(DATA SHOWN)

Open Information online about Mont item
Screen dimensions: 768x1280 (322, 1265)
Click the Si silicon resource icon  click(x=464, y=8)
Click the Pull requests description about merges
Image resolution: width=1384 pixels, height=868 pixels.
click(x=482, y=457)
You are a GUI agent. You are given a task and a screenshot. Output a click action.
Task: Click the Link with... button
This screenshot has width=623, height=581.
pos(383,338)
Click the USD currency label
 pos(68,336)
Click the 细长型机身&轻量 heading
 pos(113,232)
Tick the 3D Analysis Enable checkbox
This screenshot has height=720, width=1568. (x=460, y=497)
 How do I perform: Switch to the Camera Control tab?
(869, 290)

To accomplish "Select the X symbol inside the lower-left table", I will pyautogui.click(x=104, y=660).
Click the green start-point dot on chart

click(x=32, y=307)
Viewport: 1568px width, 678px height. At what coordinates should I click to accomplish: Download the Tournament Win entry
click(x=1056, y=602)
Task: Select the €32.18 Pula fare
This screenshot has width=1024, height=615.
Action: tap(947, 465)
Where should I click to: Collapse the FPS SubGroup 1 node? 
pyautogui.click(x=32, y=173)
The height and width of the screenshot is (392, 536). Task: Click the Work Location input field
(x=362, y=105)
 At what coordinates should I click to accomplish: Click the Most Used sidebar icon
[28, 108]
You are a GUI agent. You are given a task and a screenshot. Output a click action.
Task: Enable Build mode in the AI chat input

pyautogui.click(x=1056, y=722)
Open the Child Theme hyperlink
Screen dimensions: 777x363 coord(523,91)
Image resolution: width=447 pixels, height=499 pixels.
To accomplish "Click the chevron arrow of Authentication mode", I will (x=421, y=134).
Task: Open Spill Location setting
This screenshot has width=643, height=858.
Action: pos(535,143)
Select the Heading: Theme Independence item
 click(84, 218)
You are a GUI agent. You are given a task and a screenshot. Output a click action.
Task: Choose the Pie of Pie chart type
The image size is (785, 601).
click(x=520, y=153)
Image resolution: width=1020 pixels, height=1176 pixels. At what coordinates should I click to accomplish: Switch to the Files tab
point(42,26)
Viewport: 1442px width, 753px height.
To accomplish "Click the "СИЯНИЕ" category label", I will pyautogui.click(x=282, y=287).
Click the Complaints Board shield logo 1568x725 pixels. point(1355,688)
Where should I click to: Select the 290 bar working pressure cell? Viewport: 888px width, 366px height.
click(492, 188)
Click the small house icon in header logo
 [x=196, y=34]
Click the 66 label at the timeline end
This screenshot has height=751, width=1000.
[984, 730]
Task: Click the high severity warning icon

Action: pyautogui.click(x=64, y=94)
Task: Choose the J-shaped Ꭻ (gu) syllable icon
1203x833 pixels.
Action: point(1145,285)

(End DATA SHOWN)

## WHAT TO DO
Each record above has to be retyped exactly, with nothing left out.

## REPLY TO THE TASK
Open Information online about Mont item
Screen dimensions: 768x1280 (322, 1265)
Click the Si silicon resource icon  click(x=464, y=8)
Click the Pull requests description about merges
Image resolution: width=1384 pixels, height=868 pixels.
click(x=482, y=457)
You are a GUI agent. You are given a task and a screenshot. Output a click action.
Task: Click the Link with... button
This screenshot has width=623, height=581.
pos(383,338)
Click the USD currency label
 pos(68,336)
Click the 细长型机身&轻量 heading
 pos(113,232)
Tick the 3D Analysis Enable checkbox
This screenshot has height=720, width=1568. (x=460, y=497)
 How do I perform: Switch to the Camera Control tab?
(869, 290)

To accomplish "Select the X symbol inside the lower-left table", I will pyautogui.click(x=104, y=660).
Click the green start-point dot on chart

click(x=32, y=307)
Viewport: 1568px width, 678px height. At what coordinates should I click to accomplish: Download the Tournament Win entry
click(x=1056, y=602)
Task: Select the €32.18 Pula fare
This screenshot has width=1024, height=615.
Action: tap(947, 465)
Where should I click to: Collapse the FPS SubGroup 1 node? 
pyautogui.click(x=32, y=173)
The height and width of the screenshot is (392, 536). Task: Click the Work Location input field
(x=362, y=105)
 At what coordinates should I click to accomplish: Click the Most Used sidebar icon
[28, 108]
You are a GUI agent. You are given a task and a screenshot. Output a click action.
Task: Enable Build mode in the AI chat input

pyautogui.click(x=1056, y=722)
Open the Child Theme hyperlink
Screen dimensions: 777x363 coord(523,91)
Image resolution: width=447 pixels, height=499 pixels.
To accomplish "Click the chevron arrow of Authentication mode", I will (x=421, y=134).
Task: Open Spill Location setting
This screenshot has width=643, height=858.
Action: pos(535,143)
Select the Heading: Theme Independence item
 click(84, 218)
You are a GUI agent. You are given a task and a screenshot. Output a click action.
Task: Choose the Pie of Pie chart type
The image size is (785, 601).
click(x=520, y=153)
Image resolution: width=1020 pixels, height=1176 pixels. At what coordinates should I click to accomplish: Switch to the Files tab
point(42,26)
Viewport: 1442px width, 753px height.
To accomplish "Click the "СИЯНИЕ" category label", I will pyautogui.click(x=282, y=287).
Click the Complaints Board shield logo 1568x725 pixels. point(1355,688)
Where should I click to: Select the 290 bar working pressure cell? Viewport: 888px width, 366px height.
click(492, 188)
Click the small house icon in header logo
 [x=196, y=34]
Click the 66 label at the timeline end
This screenshot has height=751, width=1000.
[984, 730]
Task: Click the high severity warning icon

Action: pyautogui.click(x=64, y=94)
Task: Choose the J-shaped Ꭻ (gu) syllable icon
1203x833 pixels.
Action: point(1145,285)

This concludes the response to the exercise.